After a two-year stint as a postdoctoral associate working on heterogeneous electrocatalytic water splitting with Prof. Daniel G. Nocera at MIT, he became an Assistant Professor in the Department of Chemistry at MIT in July 2010. For his research on microporous materials with applications in energy storage, conversion, and heterogeneous catalysis, he was awarded a number of awards, most recently the ACS Award in Pure Chemistry (2018), and the Alan T. Waterman Award, NSF’s most prestigious award in all sciences and engineering to any single person under the age of 35 (2016). Dincă was promoted to Associate Professor in the Department of Chemistry at MIT in 2015.
Abstract
Traditional applications of metal-organic frameworks (MOFs) are focused on gas storage and separation, which take advantage of the inherent porosity and high surface area of these materials. The MOFs’ use in technologies that require charge transport have lagged behind, however, because MOFs are poor conductors of electricity. We show that design principles honed from decades of previous research in molecular conductors can be employed to produce MOFs with remarkable charge mobility and conductivity values that rival or surpass those of common organic semiconductors and even graphite, some exhibiting even metallic behavior. We further show that these, ordered, and crystalline conductors can be used for a variety of applications in energy storage, electrocatalysis, electrochromics, and selective chemiresistive sensing.

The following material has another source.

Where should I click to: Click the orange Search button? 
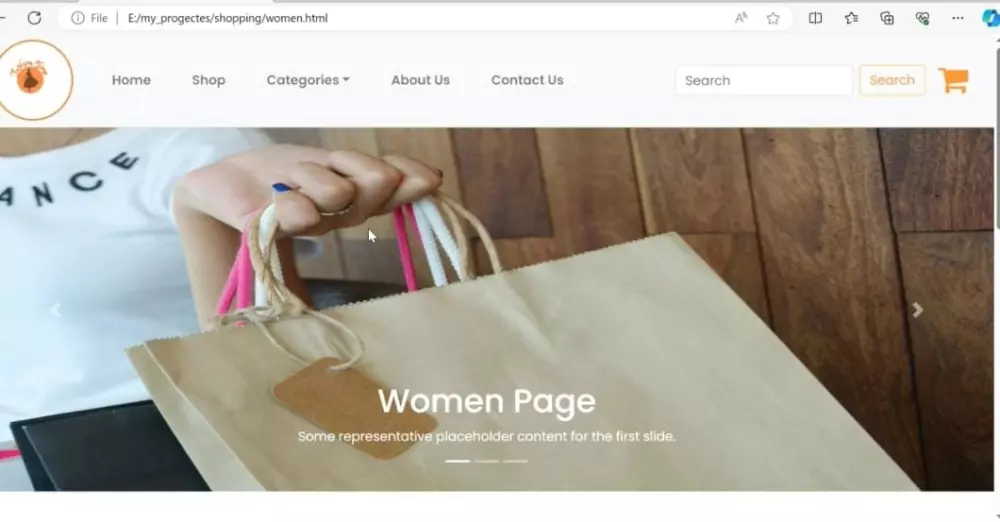click(x=892, y=80)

Another virtually untapped area of MOF chemistry is related to their potential to mediate redox reactivity and heterogeneous catalysis through their metal nodes. We show that MOFs can be thought of as unique macromolecular ligands that give rise to unusual molecular clusters where small molecules can react in a matrix-like environment, akin to the metal binding pockets of metalloproteins. By employing a mild, highly modular synthetic method and a suite of spectroscopic techniques, we show that redox reactivity at MOF nodes can lead to the isolation and characterization of highly unstable intermediates relevant to biological and industrial catalysis, and to industrially relevant catalytic transformations that are currently performed only by homogeneous catalysts. Relatedly, water can be adsorbed in record quantity, providing an exciting avenue for delivering fresh water in dry, water-stressed areas.